In lbartnik/defer: Deferred function evaluation

library(knitr)

knitr::opts_chunk$set(collapse = TRUE, comment = "#>")

Introduction

R as a language is perfect for remote code execution. Functions are discoverable objects, the session can be queried for dependencies and the language itself comes with a variety of tools to compute on the language. An indirect proof of that is the variety of packages that bring remote execution to R, for example: foreach, opencpu, Rserve or SparkR with its dapply().

All these packages need to solve a shared challenge, that is, they need to handle user-provided code and prepare it for execution in a remote R session.

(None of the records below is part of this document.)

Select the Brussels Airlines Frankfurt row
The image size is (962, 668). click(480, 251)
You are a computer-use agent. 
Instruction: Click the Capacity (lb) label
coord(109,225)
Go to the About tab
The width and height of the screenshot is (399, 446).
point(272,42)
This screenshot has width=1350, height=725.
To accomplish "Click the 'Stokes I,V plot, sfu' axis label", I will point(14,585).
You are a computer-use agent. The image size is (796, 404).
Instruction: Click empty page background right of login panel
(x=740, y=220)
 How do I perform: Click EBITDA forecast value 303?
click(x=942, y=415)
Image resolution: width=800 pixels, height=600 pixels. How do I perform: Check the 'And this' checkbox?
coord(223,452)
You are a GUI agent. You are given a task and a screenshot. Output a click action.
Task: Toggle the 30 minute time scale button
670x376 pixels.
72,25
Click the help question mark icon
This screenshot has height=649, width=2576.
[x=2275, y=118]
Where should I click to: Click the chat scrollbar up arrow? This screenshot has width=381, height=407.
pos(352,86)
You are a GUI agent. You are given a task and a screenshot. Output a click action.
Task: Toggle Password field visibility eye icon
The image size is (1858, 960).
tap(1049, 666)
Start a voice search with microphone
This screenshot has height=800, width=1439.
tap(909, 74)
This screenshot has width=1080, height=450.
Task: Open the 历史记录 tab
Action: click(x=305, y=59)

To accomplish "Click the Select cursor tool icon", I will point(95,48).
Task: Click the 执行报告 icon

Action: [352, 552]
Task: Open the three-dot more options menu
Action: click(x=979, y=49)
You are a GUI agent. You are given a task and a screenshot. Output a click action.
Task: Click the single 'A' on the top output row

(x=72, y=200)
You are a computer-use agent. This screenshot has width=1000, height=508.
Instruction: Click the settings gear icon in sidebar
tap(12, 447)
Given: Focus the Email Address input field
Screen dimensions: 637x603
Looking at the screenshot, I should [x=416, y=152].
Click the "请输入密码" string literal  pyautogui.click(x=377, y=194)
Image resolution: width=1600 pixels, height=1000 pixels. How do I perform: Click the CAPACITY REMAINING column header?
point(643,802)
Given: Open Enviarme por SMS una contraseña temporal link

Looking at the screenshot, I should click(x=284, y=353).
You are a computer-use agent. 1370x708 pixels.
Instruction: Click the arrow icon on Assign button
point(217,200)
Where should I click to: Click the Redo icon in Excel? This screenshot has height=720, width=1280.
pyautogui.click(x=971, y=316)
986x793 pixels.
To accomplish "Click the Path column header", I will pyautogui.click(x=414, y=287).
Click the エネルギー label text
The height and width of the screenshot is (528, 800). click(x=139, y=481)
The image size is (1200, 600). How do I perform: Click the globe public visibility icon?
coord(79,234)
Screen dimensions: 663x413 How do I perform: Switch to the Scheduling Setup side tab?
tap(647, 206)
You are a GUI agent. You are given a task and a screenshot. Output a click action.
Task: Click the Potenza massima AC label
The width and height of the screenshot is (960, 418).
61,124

Every package has its own way of handling that and to my best knowledge there is no mechanism that could be shared regardless of the context of each particular package.

This package - defer is intended to close that gap and propose a more systematic approach of preparing a "deferred execution package". I hope it will be useful in a variety of scenarios where a user-defined function needs to be run in a separate, and possibly remote, R session.

A (Minimalistic) Example

Here is the shortes possible example of what defer aims at: a user-provided function is wrapped in a deferred function and then run by the means of that wrapper.

library(defer)

fun <- function(x)x*x
deferred <- defer(fun)
print(deferred)

deferred(10)

rm(fun, deferred)

A Longer Example

Because defer can do much more than just wrap a single function, we will now take a look at a longer example.

verify <- function (model, test_data) {
  test_data$predicted <- predict(model, test_data) > .5
  with(test_data, predicted == is_setosa)
}

model <- function (train_data) {
  lm(is_setosa ~ petal_area + sepal_area, data = train_data)
}

etl <- function (data) {
  names(data) <- tolower(names(data))
  names(data) <- gsub("\\.", "_", names(data))

  data$sepal_area    <- with(data, sepal_width * sepal_length)
  data$petal_area    <- with(data, petal_width * petal_length)
  data$is_setosa     <- data$species == "setosa"
  data$is_virginica  <- data$species == "virginica"
  data$is_versicolor <- data$species == "versicolor"
  data$species       <- NULL

  data
}

Let's say we have a simple modelling pipeline that consists of:

a data-transformation function etl()
a modelling function model()
a test function verify()
a top-level function that glues it all together, glue()

Below is the glue() function. The rest, for the sake of simplicity, is defined at the end of this vignette.

First, glue() transforms the input data set via etl(). Then the new data set is split into training and testing subsets, and model() build a new predictive model using the traning data. Finally, verify() checks the quality of that model and returns a vector of TRUE/FALSE (success/failure) responses, one for each row in the test data set. The single response of glue() is the ratio of examples identified correctly.

glue <- function (data, test_size) {
  data  <- etl(data)
  test  <- sample.int(nrow(data), test_size)
  train <- setdiff(seq(nrow(data)), test)

  m <- model(data[train, ])
  mean(verify(m, data[test, ]))
}

Let's run this simple example, first locally:

glue(iris, 50)

Now we can package our simple pipeline and prepare it for a remote execution. defer() will automatically identify dependencies of glue() and include etl(), model() and verify() in the final package.

library(defer)

d <- defer(glue)

Here is how we can "simulate" remote execution. First, we serialize the deferred function d(), clean the environment, deserialize d() and run it on a sample data. At this point all functions need to be a part of d() because they are no longer present in the R session (that is, the global environment).

# serialize
storage_path <- tempfile(fileext = 'rds')
saveRDS(d, storage_path)

# removing these functions "simulates" a new R session
rm(d, glue, etl, verify, model)
ls()

# deserialize and run
d <- readRDS(storage_path)
d(iris, 50)